Book #1 landed just right in Newton, and I’m not going to pretend I wasn’t a little smug about it. The theory had worked. Once. Which meant it was either a genuine thing or I’d gotten lucky, and I needed to know which. So I went out and did it again. And again. And again and again. Four more stops. Four more pitches. Four more moments where I handed a book to a stranger and asked if they already knew who needed it. (Spoiler alert: They mostly did.)

Reverie Roasters. Wichita

Alex was behind the counter. I gave him the pitch. He looked interested. Actually interested, not politely interested, which are two completely different things, and the first one is a statistical anomaly.

“You know exactly who to give it to, don’t you?” I asked.

“Yeah,” he said, grinning. “Me. I love science fiction.” He laughed.

“What’s funny?” I asked.

“I’m the dungeon master for a D&D group,” he said, “and whenever I ask them which way to turn, they always say ‘turn left.’”

I pointed him to the QR code sticker on the inside flap. He squinted at it. His eyes went wide.

“Oh,” he said. “This is so my thing.”

The theory held. Alex just happened to also be the answer.

Meeting House. Sedgwick.

That heading alone is notable, because it’s a meeting place in Sedgwick. Respectfully, the only thing I’ve ever known about Sedgwick was Cy’s Hoof and Horn, the region’s preeminent slab-of-meat purveyor. I did not know there was this cool little joint on Commercial Street, but here it is. Meeting House — not The Meeting House, just Meeting House — is a nonprofit, a 501(c)(3), a place with a whole story of its own, but that’s not today’s story. 

A teenage girl was at the counter. A volunteer. She blanched a little when I asked if she knew the regulars.

“Some of them,” she said, cheeks already going pink.

I gave her the pitch. Time travel. Sci-fi. Buddy flick. Humor. Romance. A mess. I told her I didn’t know who in this town needed the book, but I had a hunch she did.

“You’ve already thought of someone, haven’t you?”

“Yes,” she said, and blushed big time.

I slid the book across the counter, saloon style. “Give it to them.”

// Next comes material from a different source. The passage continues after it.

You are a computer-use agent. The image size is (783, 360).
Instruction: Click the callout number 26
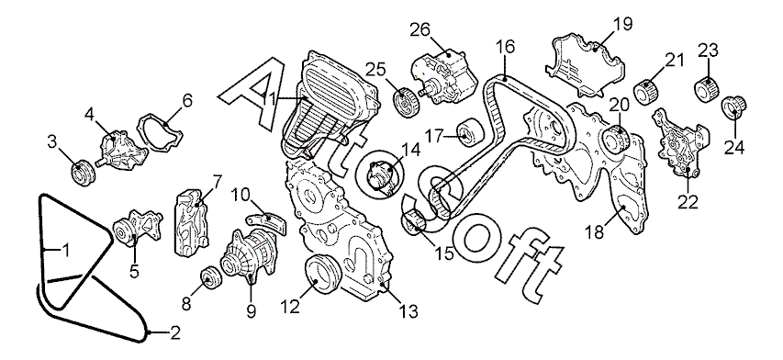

She was grateful in a way that felt outsized for the transaction. Which usually means it wasn’t a transaction at all. It was just a different sort of afternoon. For both of us, honestly. The book was a little reluctant to leave the nest. But it left.

Little Library, Wichita

There’s a little library on North Fountain Street in a nice neighborhood just north of College Hill. It was lopsided. Book #8 is a mess. They deserved each other.

Main Street Coffee. Valley Center. 

Self-serve. Quiet. A few people scattered around doing, one assumes, homework. The volunteer behind the counter was named Coda.

I gave her the spiel. She nodded politely. I asked the question.

“You’ve already thought of someone, haven’t you?”

She considered this with genuine honesty, which I respected and did not enjoy. “No,” she said. “Not really. But I can look into it if you want me to.”

Okay, the theory does not work every time. I thanked her, showed her the QR code, and started for the door.

Then I turned back and mentioned one more thing.

The last chapter of the book, I told her, is also named Coda.

She looked at me in a way that assured me it didn’t land.

I’m almost certain that book is staying in Valley Center.